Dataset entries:
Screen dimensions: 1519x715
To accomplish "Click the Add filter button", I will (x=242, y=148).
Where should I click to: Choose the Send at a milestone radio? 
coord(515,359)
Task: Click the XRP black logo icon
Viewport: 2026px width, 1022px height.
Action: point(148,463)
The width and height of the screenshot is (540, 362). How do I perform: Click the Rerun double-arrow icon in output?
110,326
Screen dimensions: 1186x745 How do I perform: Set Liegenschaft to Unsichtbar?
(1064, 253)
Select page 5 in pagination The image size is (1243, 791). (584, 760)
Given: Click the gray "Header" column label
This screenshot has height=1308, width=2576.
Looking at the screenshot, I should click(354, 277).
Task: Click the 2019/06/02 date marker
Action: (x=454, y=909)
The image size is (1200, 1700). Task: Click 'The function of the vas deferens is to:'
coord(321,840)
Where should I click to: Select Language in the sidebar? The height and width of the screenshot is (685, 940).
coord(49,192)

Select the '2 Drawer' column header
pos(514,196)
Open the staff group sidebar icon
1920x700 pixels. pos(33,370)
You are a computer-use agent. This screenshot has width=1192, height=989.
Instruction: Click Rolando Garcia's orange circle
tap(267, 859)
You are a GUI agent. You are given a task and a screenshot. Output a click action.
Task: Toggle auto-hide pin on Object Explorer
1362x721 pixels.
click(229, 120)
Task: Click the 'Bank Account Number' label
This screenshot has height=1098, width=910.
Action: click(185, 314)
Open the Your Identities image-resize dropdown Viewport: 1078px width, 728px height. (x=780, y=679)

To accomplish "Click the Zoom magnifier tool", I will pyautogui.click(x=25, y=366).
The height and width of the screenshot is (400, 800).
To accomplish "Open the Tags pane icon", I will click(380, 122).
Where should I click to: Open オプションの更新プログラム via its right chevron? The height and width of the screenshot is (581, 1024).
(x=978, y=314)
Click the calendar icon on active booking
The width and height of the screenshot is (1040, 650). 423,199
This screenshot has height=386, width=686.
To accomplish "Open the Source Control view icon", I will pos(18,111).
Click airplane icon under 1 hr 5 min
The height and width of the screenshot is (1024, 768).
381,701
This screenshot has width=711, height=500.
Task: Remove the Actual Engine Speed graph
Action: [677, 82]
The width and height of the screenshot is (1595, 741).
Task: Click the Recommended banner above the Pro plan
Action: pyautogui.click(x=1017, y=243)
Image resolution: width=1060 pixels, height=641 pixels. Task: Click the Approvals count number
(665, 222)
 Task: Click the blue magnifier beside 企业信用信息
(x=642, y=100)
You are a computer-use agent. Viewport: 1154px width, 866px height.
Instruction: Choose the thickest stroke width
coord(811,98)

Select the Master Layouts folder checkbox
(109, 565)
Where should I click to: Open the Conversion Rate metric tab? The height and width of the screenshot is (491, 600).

> **TASK STATEMENT**: The data above needs retyping. Reproduce each line exactly.

> **SOLUTION**:
Screen dimensions: 1519x715
To accomplish "Click the Add filter button", I will (x=242, y=148).
Where should I click to: Choose the Send at a milestone radio? 
coord(515,359)
Task: Click the XRP black logo icon
Viewport: 2026px width, 1022px height.
Action: point(148,463)
The width and height of the screenshot is (540, 362). How do I perform: Click the Rerun double-arrow icon in output?
110,326
Screen dimensions: 1186x745 How do I perform: Set Liegenschaft to Unsichtbar?
(1064, 253)
Select page 5 in pagination The image size is (1243, 791). (584, 760)
Given: Click the gray "Header" column label
This screenshot has height=1308, width=2576.
Looking at the screenshot, I should click(354, 277).
Task: Click the 2019/06/02 date marker
Action: (x=454, y=909)
The image size is (1200, 1700). Task: Click 'The function of the vas deferens is to:'
coord(321,840)
Where should I click to: Select Language in the sidebar? The height and width of the screenshot is (685, 940).
coord(49,192)

Select the '2 Drawer' column header
pos(514,196)
Open the staff group sidebar icon
1920x700 pixels. pos(33,370)
You are a computer-use agent. This screenshot has width=1192, height=989.
Instruction: Click Rolando Garcia's orange circle
tap(267, 859)
You are a GUI agent. You are given a task and a screenshot. Output a click action.
Task: Toggle auto-hide pin on Object Explorer
1362x721 pixels.
click(229, 120)
Task: Click the 'Bank Account Number' label
This screenshot has height=1098, width=910.
Action: click(185, 314)
Open the Your Identities image-resize dropdown Viewport: 1078px width, 728px height. (x=780, y=679)

To accomplish "Click the Zoom magnifier tool", I will pyautogui.click(x=25, y=366).
The height and width of the screenshot is (400, 800).
To accomplish "Open the Tags pane icon", I will click(380, 122).
Where should I click to: Open オプションの更新プログラム via its right chevron? The height and width of the screenshot is (581, 1024).
(x=978, y=314)
Click the calendar icon on active booking
The width and height of the screenshot is (1040, 650). 423,199
This screenshot has height=386, width=686.
To accomplish "Open the Source Control view icon", I will pos(18,111).
Click airplane icon under 1 hr 5 min
The height and width of the screenshot is (1024, 768).
381,701
This screenshot has width=711, height=500.
Task: Remove the Actual Engine Speed graph
Action: [677, 82]
The width and height of the screenshot is (1595, 741).
Task: Click the Recommended banner above the Pro plan
Action: pyautogui.click(x=1017, y=243)
Image resolution: width=1060 pixels, height=641 pixels. Task: Click the Approvals count number
(665, 222)
 Task: Click the blue magnifier beside 企业信用信息
(x=642, y=100)
You are a computer-use agent. Viewport: 1154px width, 866px height.
Instruction: Choose the thickest stroke width
coord(811,98)

Select the Master Layouts folder checkbox
(109, 565)
Where should I click to: Open the Conversion Rate metric tab? The height and width of the screenshot is (491, 600).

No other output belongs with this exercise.